Description of the task - In the material, from the line with "Click the info@universal-safety.co.uk" down to the line with "1039x584 pixels. (x=341, y=128)", swap "dropdown" for "menu" and give those lines back with nothing else changed. Leave the pictures out.

Records supplied -

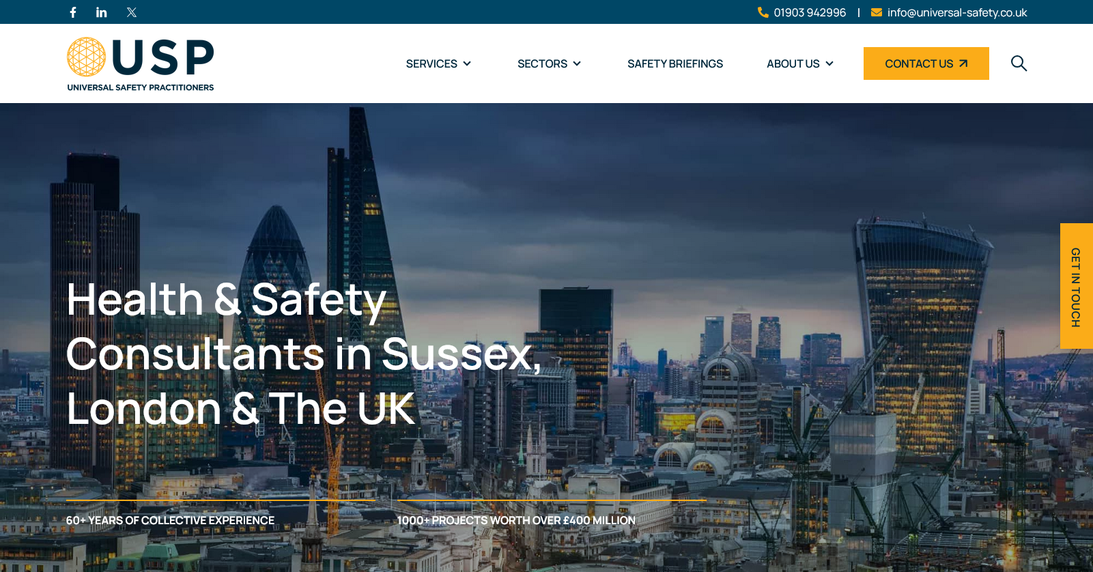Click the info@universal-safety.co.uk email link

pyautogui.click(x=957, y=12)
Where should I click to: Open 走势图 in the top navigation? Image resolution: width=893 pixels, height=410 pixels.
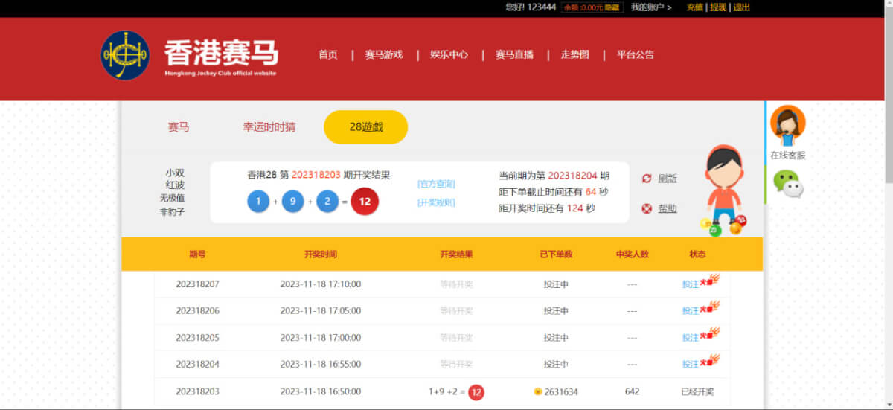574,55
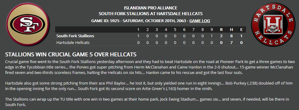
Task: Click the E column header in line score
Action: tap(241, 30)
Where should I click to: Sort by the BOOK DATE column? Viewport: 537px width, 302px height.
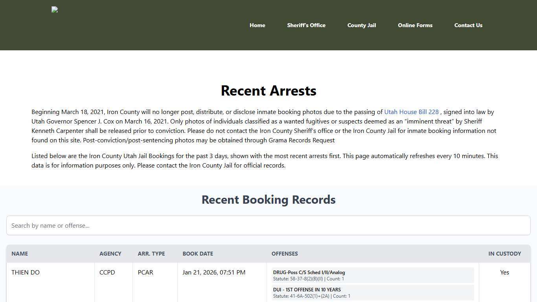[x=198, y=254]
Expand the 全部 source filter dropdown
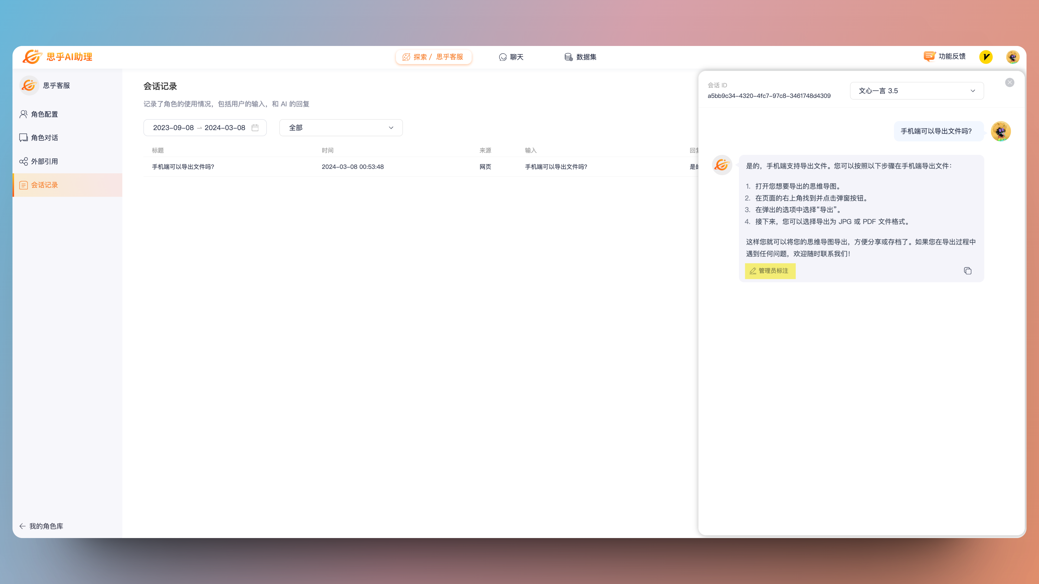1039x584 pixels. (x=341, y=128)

==

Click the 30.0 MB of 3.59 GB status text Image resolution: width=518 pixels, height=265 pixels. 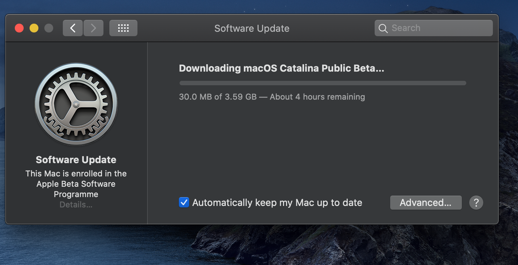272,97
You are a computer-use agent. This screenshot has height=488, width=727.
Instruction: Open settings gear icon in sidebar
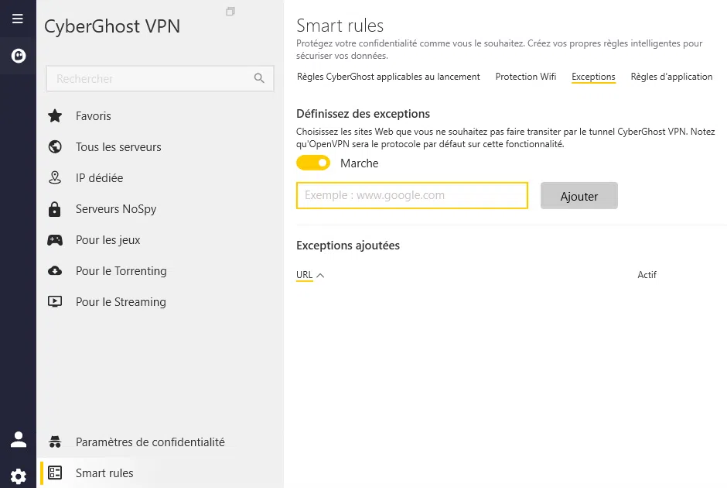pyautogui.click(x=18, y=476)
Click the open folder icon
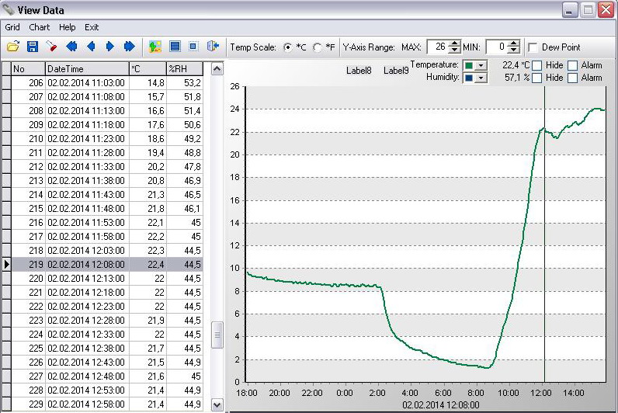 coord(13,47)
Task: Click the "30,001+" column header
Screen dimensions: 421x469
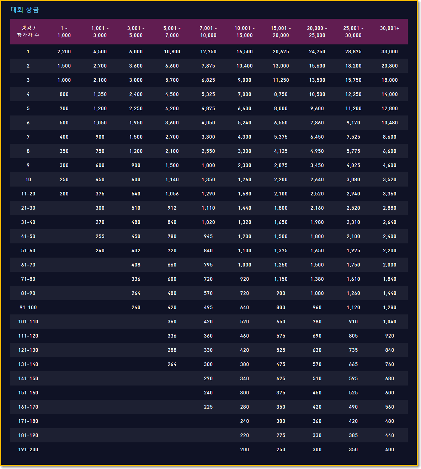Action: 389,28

Result for this exercise -
Click the info@universal-safety.co.uk email link

pyautogui.click(x=957, y=12)
Where should I click to: Open 走势图 in the top navigation? Image resolution: width=893 pixels, height=410 pixels.
574,55
Task: Click the E column header in line score
Action: tap(241, 30)
Where should I click to: Sort by the BOOK DATE column? Viewport: 537px width, 302px height.
[x=198, y=254]
Expand the 全部 source filter menu
1039x584 pixels. (x=341, y=128)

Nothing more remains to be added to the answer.